For this procedure, one is to take his coded data, sit down at a computer terminal, and enter his data on the keyboard of the terminal, case by case. Once the data are entered, we can get a listing from the computer of what you have entered and check the list with the original coded data.
Telephone keypad response is another capability made possible by computers linked to telephone lines.
Using the telephone keypad (touch one), the respondent answers questions by pressing the appropriate number.
The computer captures the data by “listening,” decoding the tone’s electrical signal, and storing the numeric or alphabetic answer in a data file.
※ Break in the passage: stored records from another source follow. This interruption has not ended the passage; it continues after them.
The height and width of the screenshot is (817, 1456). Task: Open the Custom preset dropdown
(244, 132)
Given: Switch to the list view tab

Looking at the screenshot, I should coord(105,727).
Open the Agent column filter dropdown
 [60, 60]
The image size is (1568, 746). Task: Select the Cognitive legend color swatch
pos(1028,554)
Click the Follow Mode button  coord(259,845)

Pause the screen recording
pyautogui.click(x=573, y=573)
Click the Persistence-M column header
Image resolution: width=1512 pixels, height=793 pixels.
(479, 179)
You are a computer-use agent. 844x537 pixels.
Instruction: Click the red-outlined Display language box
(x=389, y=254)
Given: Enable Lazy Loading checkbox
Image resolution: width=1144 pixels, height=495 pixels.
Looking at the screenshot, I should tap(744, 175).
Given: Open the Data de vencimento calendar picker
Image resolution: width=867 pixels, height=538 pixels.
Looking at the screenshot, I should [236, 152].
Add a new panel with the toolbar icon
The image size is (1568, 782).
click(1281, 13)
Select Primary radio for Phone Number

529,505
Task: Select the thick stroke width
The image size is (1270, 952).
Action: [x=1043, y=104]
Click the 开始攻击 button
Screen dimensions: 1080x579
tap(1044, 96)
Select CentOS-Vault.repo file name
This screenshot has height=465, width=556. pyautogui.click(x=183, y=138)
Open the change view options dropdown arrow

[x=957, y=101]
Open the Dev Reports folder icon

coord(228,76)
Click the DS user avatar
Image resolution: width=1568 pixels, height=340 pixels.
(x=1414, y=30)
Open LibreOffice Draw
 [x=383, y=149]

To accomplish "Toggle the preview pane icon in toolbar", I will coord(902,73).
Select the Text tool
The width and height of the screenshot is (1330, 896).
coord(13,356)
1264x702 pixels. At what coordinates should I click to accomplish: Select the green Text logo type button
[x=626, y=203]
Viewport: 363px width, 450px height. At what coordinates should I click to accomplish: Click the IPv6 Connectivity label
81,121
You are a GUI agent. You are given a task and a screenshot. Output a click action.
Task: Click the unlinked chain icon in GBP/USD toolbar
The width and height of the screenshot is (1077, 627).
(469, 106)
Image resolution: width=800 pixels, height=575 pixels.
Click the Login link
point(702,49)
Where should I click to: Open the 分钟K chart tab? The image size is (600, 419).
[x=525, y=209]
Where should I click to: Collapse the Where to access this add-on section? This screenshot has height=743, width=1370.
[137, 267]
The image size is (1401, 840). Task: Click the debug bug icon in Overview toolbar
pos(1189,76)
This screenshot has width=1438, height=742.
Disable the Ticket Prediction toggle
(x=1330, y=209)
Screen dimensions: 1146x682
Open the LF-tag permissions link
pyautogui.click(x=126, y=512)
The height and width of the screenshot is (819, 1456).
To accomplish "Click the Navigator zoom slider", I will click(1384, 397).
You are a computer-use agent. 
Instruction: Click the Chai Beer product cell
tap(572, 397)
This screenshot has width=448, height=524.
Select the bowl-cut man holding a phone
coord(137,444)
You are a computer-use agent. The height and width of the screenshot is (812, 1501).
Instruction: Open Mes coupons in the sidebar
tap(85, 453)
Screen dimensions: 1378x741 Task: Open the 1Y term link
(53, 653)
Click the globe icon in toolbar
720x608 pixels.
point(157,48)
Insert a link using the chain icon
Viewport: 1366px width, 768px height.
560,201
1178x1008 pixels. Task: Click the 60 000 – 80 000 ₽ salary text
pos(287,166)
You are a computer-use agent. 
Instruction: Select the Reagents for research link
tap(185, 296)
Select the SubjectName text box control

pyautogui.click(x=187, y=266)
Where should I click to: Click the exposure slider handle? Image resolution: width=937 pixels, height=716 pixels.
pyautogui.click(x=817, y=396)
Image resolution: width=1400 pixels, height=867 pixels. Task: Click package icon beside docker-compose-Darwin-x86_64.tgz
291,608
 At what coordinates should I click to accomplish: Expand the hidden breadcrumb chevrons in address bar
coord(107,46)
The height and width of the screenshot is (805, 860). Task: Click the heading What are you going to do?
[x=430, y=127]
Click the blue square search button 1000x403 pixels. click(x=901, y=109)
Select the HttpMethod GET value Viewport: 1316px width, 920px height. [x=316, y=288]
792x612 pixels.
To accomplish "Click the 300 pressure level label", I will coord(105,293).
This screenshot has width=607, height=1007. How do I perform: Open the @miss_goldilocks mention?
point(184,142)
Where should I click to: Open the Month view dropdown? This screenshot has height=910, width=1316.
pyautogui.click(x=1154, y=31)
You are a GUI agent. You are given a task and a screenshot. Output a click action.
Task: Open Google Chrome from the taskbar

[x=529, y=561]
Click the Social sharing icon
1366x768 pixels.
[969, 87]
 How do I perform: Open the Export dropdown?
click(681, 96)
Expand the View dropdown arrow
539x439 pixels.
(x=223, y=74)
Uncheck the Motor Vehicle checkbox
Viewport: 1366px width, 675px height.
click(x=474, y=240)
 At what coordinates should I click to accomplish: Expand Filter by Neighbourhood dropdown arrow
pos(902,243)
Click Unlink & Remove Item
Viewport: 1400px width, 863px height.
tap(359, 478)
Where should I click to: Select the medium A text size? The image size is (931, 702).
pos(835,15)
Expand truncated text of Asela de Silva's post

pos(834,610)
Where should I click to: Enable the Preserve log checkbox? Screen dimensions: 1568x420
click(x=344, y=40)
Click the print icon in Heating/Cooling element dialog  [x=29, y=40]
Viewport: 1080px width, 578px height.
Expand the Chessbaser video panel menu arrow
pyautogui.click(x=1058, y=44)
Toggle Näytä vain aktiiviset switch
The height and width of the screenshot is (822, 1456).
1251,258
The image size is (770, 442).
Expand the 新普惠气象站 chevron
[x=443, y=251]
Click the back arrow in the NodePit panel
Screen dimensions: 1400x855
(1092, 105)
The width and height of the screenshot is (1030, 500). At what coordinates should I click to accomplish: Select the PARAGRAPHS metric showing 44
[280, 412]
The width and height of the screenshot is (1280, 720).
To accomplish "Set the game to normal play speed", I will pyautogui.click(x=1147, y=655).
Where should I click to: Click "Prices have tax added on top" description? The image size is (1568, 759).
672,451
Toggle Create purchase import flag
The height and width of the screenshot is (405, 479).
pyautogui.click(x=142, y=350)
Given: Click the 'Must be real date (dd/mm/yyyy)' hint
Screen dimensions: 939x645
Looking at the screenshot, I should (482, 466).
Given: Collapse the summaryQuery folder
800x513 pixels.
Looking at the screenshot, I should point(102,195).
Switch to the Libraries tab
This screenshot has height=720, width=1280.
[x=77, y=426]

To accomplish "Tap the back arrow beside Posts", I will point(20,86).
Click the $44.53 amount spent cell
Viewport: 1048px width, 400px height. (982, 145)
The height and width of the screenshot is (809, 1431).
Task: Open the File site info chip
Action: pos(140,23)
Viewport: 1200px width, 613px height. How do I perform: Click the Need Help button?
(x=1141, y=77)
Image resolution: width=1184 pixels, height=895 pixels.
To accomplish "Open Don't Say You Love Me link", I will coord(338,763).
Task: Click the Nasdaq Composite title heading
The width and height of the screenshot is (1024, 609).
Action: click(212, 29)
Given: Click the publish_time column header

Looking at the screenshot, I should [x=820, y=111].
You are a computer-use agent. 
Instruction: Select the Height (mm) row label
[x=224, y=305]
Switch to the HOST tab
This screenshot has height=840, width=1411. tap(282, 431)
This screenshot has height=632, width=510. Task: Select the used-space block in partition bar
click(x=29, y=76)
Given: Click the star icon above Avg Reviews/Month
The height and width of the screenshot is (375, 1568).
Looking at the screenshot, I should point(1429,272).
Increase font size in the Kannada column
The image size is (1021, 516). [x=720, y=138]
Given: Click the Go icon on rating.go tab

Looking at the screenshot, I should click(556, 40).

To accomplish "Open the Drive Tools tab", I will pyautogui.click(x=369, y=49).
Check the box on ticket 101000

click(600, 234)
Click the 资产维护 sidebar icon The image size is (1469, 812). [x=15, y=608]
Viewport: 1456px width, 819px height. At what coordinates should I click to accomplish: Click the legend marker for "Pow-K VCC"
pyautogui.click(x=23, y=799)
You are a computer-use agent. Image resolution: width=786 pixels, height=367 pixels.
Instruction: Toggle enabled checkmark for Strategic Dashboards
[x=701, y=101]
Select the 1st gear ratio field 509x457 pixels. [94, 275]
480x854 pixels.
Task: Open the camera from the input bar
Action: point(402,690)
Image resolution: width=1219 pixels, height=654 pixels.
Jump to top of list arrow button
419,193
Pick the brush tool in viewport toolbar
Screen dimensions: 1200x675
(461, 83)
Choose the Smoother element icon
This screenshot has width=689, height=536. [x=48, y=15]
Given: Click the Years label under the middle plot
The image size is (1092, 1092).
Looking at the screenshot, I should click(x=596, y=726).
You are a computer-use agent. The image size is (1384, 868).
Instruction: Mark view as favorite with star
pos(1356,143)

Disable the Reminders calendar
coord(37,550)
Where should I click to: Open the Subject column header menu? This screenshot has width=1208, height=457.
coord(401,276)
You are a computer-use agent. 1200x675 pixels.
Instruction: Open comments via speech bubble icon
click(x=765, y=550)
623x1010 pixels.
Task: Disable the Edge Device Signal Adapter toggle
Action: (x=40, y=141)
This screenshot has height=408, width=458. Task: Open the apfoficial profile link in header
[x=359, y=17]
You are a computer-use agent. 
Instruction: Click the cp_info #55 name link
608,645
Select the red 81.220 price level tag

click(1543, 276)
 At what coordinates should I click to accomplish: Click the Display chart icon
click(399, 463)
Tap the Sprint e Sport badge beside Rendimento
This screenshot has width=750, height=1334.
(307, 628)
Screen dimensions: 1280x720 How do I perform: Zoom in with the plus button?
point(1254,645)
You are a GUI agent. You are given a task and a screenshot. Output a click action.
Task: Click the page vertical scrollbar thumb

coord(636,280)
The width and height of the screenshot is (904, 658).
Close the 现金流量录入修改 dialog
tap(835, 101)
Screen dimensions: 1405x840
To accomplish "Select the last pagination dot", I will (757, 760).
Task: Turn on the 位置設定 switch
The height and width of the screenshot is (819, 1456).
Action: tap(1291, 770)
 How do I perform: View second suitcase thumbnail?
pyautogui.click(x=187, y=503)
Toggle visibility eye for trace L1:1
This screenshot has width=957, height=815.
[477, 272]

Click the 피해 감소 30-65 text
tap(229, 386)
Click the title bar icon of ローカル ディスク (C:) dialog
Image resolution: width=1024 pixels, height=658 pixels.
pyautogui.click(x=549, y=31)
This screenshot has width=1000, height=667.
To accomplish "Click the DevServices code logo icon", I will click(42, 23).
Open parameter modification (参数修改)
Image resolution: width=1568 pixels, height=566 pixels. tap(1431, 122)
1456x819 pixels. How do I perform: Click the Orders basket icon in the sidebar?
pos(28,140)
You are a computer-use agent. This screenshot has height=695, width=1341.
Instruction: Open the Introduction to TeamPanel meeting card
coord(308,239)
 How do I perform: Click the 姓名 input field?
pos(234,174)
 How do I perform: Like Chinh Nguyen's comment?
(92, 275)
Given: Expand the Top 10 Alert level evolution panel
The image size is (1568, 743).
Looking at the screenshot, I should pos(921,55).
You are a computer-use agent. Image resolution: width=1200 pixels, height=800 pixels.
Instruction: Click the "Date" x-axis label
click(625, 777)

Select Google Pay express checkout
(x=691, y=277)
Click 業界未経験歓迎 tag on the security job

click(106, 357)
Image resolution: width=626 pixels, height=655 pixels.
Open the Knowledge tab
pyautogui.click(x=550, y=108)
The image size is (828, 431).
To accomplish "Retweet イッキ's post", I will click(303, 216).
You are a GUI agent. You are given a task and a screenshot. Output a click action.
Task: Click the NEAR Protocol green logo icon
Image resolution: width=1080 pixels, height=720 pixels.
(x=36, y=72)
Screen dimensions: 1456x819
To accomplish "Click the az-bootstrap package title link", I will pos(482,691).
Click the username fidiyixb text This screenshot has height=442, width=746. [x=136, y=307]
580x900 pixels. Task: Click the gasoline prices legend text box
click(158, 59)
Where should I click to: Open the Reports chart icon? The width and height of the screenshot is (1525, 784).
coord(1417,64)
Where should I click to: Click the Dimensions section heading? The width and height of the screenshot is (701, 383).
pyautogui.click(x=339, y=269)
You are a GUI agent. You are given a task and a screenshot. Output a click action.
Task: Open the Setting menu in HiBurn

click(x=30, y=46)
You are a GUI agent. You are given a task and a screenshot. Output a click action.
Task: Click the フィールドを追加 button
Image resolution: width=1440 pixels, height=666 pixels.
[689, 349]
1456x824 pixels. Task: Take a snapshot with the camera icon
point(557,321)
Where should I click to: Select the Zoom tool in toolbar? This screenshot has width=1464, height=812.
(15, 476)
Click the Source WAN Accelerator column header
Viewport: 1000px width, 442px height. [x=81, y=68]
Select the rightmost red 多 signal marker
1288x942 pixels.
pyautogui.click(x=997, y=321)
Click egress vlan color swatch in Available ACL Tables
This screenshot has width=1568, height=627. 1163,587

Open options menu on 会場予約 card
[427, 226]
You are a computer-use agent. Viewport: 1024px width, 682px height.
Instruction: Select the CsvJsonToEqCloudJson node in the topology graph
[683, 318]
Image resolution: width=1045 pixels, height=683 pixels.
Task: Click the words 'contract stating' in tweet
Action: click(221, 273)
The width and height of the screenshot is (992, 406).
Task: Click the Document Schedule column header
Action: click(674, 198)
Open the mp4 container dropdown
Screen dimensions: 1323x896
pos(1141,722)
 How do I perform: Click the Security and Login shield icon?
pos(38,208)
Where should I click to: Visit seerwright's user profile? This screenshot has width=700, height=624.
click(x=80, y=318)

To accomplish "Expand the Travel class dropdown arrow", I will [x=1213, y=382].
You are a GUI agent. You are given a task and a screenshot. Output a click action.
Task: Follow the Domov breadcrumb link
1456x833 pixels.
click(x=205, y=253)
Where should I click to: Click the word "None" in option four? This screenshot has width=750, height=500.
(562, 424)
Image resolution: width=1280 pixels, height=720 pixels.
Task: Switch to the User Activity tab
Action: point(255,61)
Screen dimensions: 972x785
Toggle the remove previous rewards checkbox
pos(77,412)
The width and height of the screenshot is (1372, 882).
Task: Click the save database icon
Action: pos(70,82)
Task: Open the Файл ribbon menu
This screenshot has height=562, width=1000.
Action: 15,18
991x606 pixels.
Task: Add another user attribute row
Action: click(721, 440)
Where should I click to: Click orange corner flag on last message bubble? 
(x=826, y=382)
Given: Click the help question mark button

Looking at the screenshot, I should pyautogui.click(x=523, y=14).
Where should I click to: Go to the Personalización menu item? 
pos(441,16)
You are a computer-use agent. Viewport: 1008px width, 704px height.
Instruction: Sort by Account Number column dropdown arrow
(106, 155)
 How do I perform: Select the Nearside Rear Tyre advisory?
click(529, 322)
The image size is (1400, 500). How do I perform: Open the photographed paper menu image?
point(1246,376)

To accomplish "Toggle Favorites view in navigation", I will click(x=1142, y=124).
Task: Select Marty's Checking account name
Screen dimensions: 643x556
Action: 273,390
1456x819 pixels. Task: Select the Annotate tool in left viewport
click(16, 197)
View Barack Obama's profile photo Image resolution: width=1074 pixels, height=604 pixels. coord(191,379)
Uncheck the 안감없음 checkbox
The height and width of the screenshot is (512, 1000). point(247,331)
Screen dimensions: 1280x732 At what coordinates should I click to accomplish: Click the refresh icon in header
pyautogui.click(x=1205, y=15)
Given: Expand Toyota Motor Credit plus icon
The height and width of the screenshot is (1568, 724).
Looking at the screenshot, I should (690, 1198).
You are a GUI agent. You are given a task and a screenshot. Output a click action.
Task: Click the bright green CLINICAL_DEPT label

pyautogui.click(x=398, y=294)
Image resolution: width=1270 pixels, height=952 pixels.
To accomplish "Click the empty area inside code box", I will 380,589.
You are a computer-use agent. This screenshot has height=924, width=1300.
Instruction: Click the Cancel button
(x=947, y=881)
Nowadays, Bar code readers are extensively used in business. This technology can be used to simplify the interviewer’s role as a data recorder.
Instead of writing or typing information about the respondents and their answers by hand, the interviewer can pass a bar code wand over the appropriate codes. The data are recorded in a small, lightweight unit for translation later.
It is often necessary to transform or modify data for subsequent analyses. It is the process of changing data from their original form to a format that better supports data analysis to achieve research objectives.
Many researchers believe that response bias will be less if interviewers ask the respondents for their year of birth rather then their age, even though the objective of the data analysis is to investigate respondents’ age in years.
The raw data coded as the year of birth can be easily transformed to the current age by subtracting the birth year from the current year.
Since this calculation can be done more easily and accurately by the computer than by hand, it should be done during the data analysis phase rather than during coding.
Collapsing or combining adjacent categories of a variable is a common data transformation that reduces the number of categories, and all such transformation can be done in the computer at any stage of the analysis. For example, single years of age (such as 0, 1,..) can be collapsed and transformed as age categories 0-4, 5-9, 10-14, etc.
One of the disadvantages of this collapsing process is that the individual identity of the observations is permanently lost.
To avoid this, It is, however, advisable to create a new variable from the old one retaining the original variable.
In any event, the original variable must be retained, and the transformed variable must be given a new name so that you can make further transformation whenever needed.
Computing a New Variable
Sometimes it is necessary to compute a new variable by combining two or more variables for analysis.
Suppose that for an individual, you recorded the number of daughters (x1) and the number of sons (x2) separately he or she has.
You want to combine these two variables into a single variable (x), which denotes the total number of children the individual has such that x=x1+x2.
In computing a new variable, you can make addition, subtraction, multiplication, and division with one or more original variables.
To compute your profit margin P, you can subtract purchase value (Y) from sales value (X). P=X-Y. P is thus your computed variable. All these operations can easily be done by a computer program at any stage of your data analysis.
Recoding is a common manipulation procedure that you need to adopt in setting up your variable for analyses.
The purpose of recording is generally to reduce the number of categories in a variable to a more manageable for numerical analysis.
Suppose, for example, and you have coded religion as follows:
Muslim=l, Hindu=2, Christian=3, Buddhist=4, Others=5
If a frequency run depicts that Christian, Buddhist, and category ‘others’ together constitute only a small proportion of the whole and thus you are convinced that separate analysis of your data by these underrepresented categories may not be meaningful.
In that event, you will be tempted to put these three categories together and assign a new code ‘3’.